> [Required task]: Can you format the rows of the part that opens with the line containing "The height and" and closes with the line containing "The image size is (1054, 1148). 380,700" as a Markdown table with the columns n and Line, skipping blank lines and leaving the pictures out?

- - - - - - -

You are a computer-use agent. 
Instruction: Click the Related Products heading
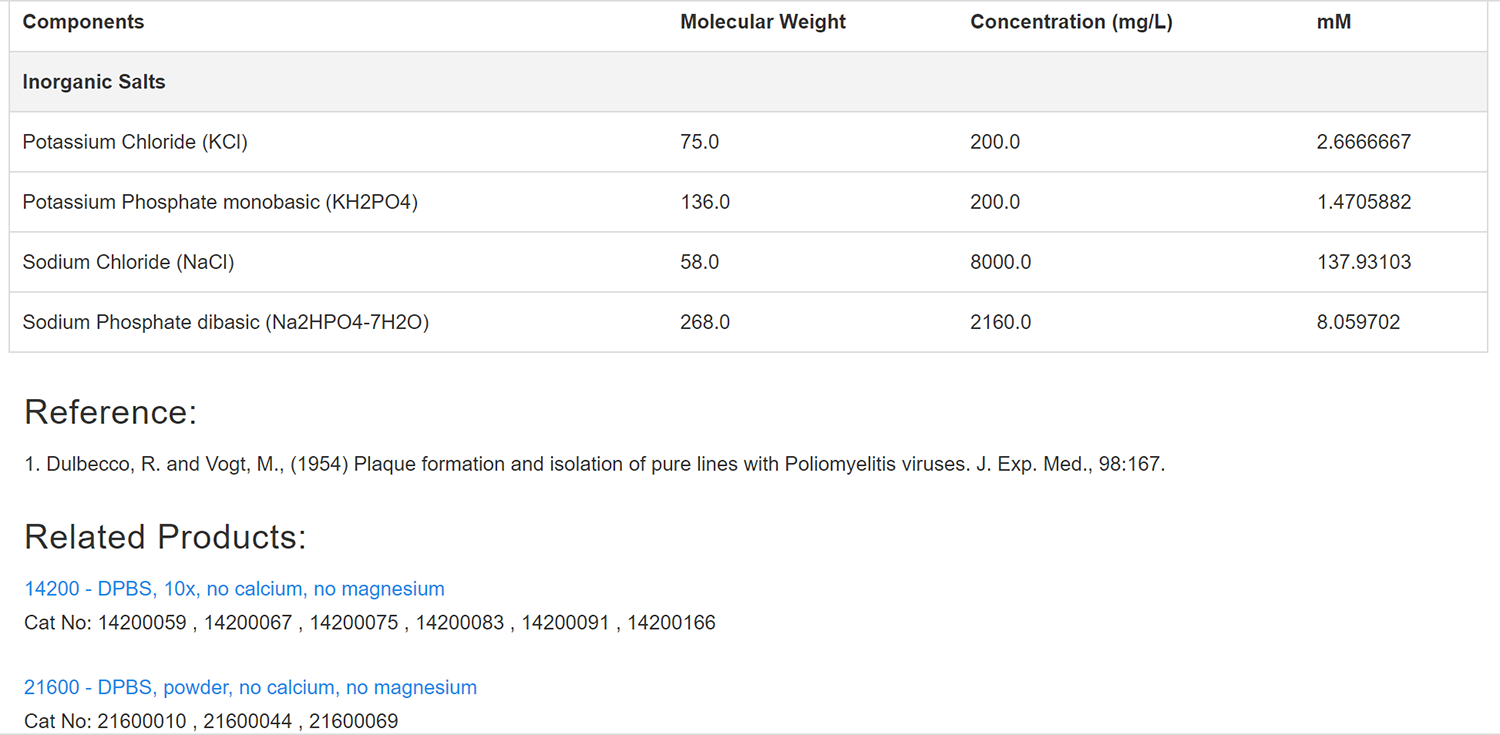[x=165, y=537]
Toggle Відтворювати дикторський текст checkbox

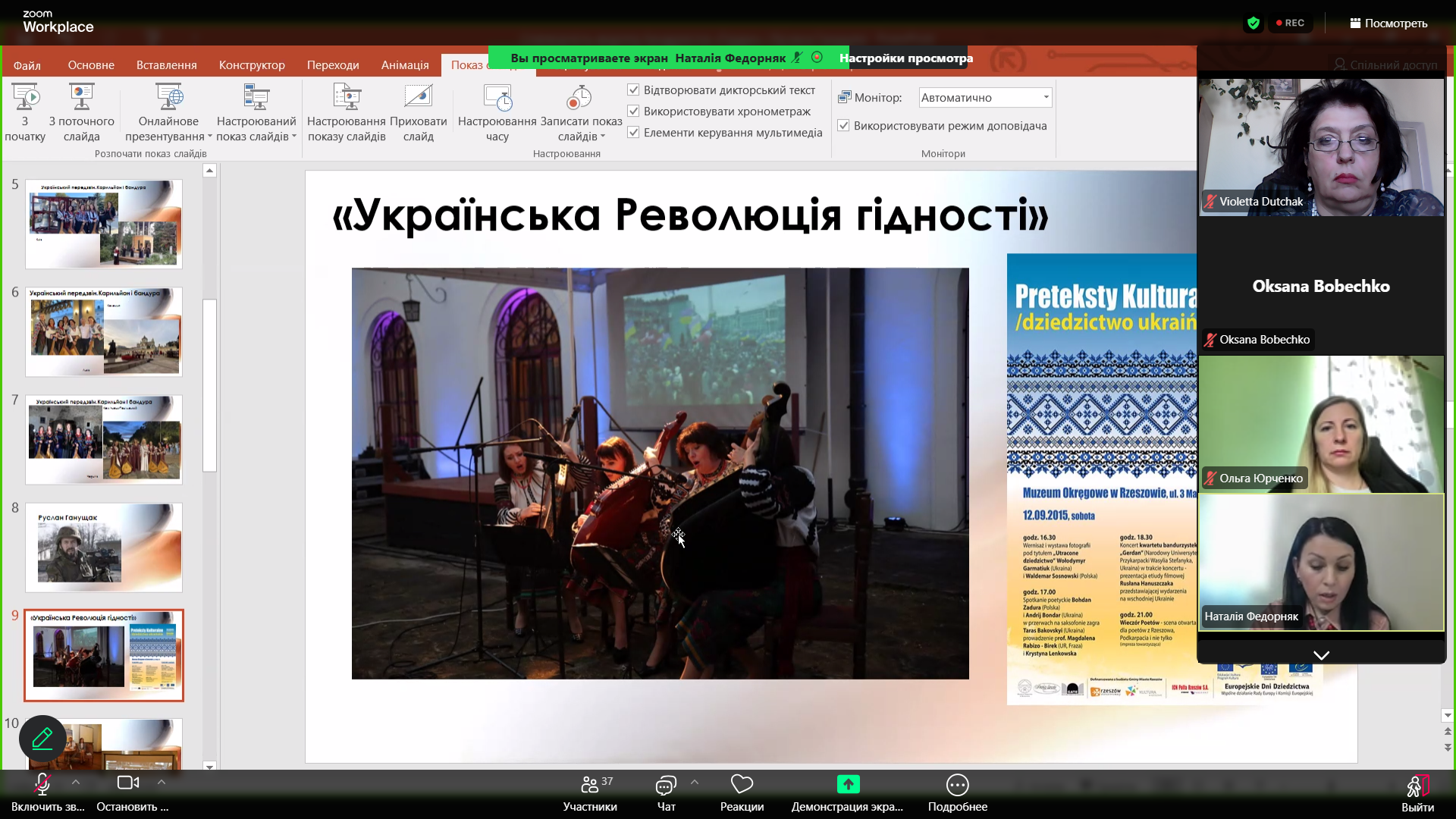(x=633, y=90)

- - - - - - -

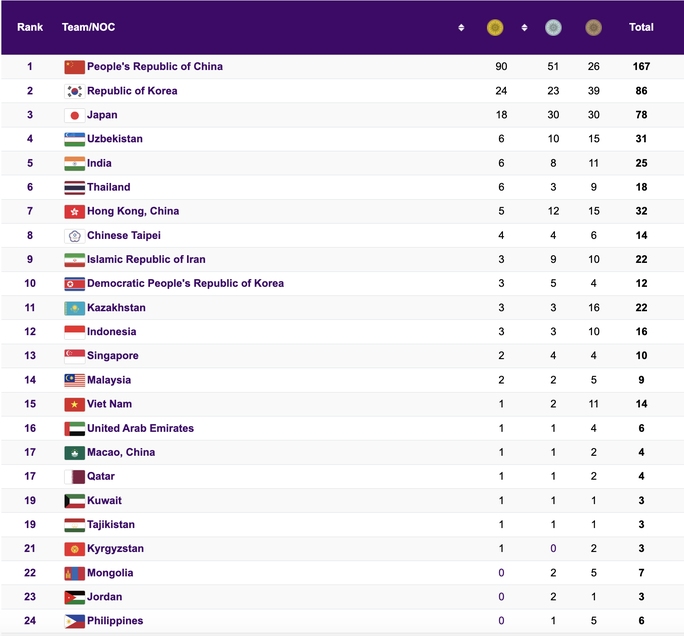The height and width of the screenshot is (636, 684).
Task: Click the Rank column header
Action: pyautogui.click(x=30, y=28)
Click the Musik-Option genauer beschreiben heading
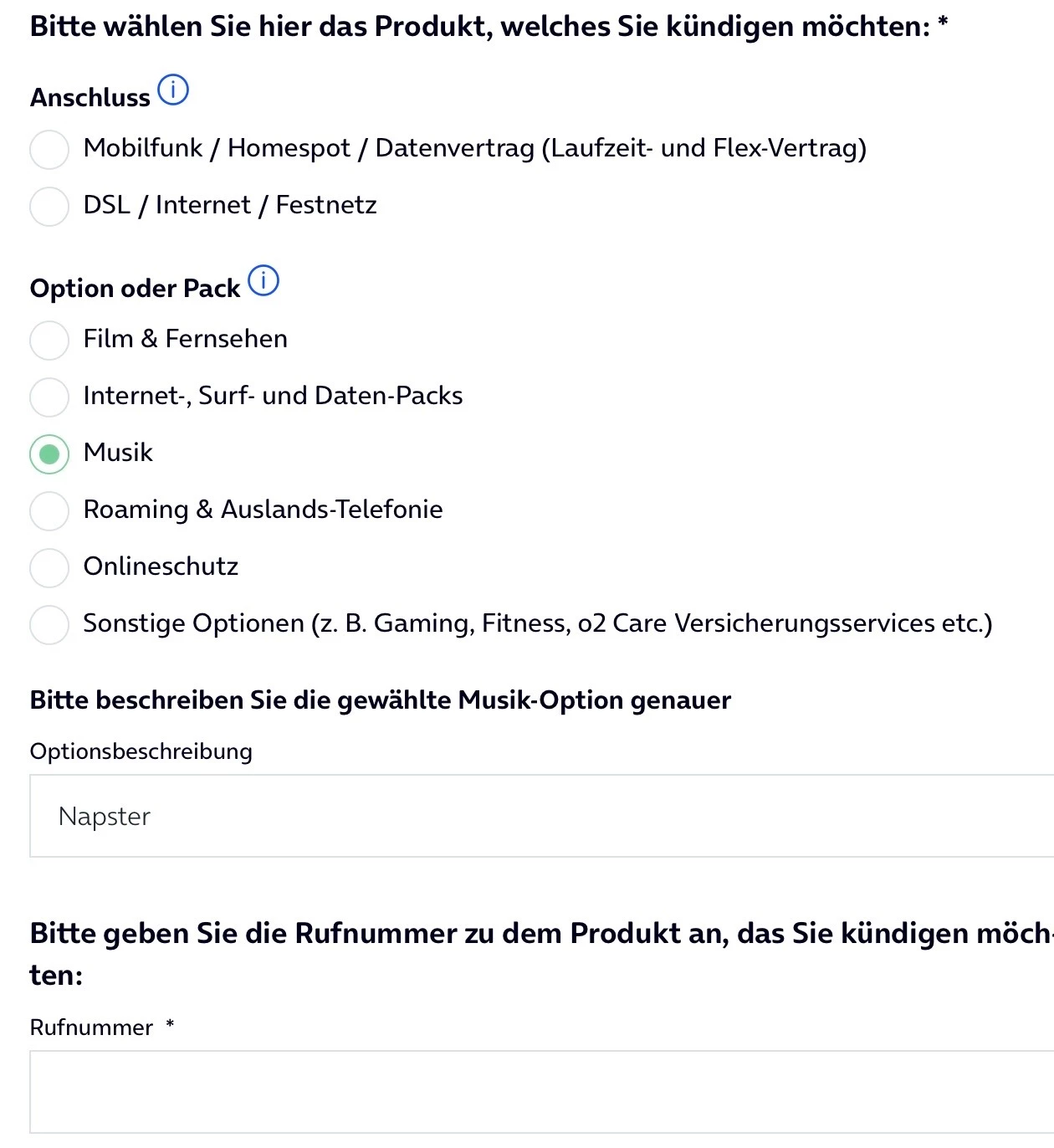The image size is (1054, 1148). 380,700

- - - - - - -

> [Finished exercise]:
| n | Line |
|---|---|
| 1 | The height and width of the screenshot is (636, 684). |
| 2 | Task: Click the Rank column header |
| 3 | Action: pyautogui.click(x=30, y=28) |
| 4 | Click the Musik-Option genauer beschreiben heading |
| 5 | The image size is (1054, 1148). 380,700 |